───── INPUT DATA ─────

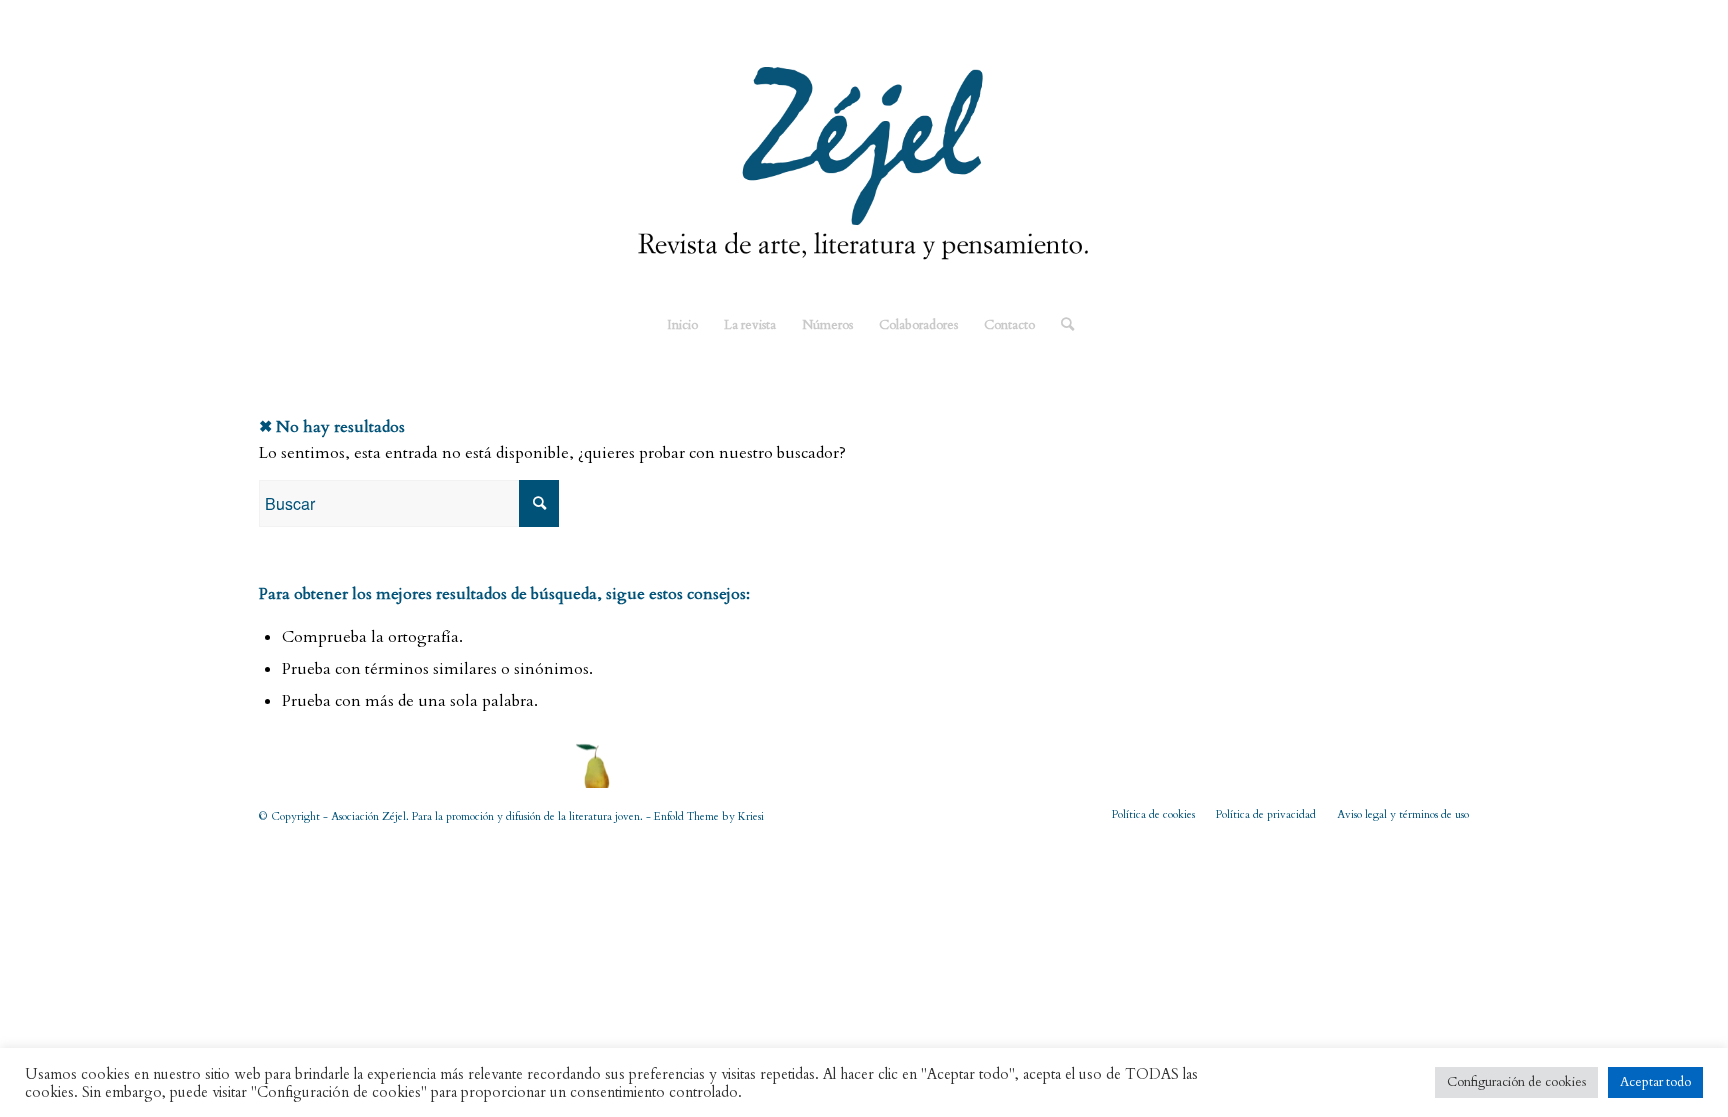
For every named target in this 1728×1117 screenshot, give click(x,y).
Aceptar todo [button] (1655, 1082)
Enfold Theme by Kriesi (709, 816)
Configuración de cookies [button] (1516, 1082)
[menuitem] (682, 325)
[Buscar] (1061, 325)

─────
───── INPUT DATA ─────

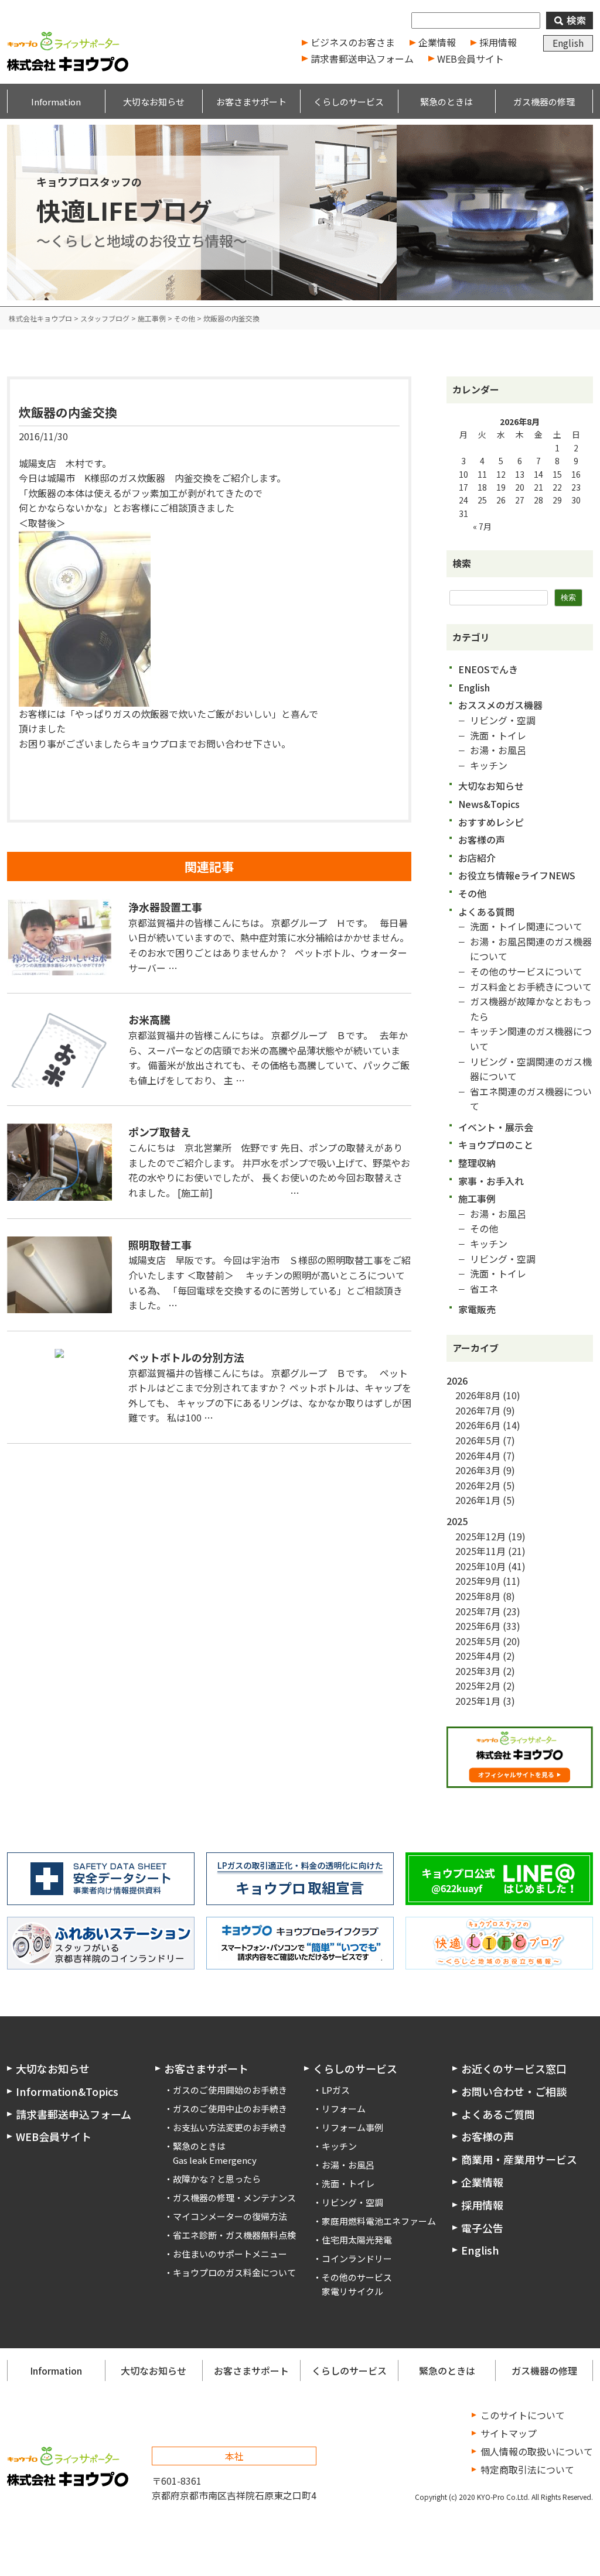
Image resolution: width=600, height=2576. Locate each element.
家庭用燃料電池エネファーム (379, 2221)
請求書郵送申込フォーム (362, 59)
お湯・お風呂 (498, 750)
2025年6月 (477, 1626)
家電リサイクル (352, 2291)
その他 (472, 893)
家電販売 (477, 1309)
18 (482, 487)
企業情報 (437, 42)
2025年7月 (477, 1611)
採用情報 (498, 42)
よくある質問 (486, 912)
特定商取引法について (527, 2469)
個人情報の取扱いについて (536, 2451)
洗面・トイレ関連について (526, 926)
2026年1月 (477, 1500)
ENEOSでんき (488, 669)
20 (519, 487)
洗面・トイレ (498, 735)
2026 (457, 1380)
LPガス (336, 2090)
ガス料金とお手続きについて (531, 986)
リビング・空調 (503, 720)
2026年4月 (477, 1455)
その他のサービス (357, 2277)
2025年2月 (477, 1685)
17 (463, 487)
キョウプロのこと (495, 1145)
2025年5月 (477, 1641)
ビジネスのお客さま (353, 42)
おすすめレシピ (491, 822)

─────

__TASK DIRECTIONS__
From the listing above, output exactly the run of lines that starts with the line containing "2026年4月 (477, 1455)" and ends with the line containing "おすすめレシピ (491, 822)".

__SOLUTION FOR THIS EXERCISE__
2026年4月 (477, 1455)
その他のサービス (357, 2277)
2025年2月 (477, 1685)
17 (463, 487)
キョウプロのこと (495, 1145)
2025年5月 (477, 1641)
ビジネスのお客さま (353, 42)
おすすめレシピ (491, 822)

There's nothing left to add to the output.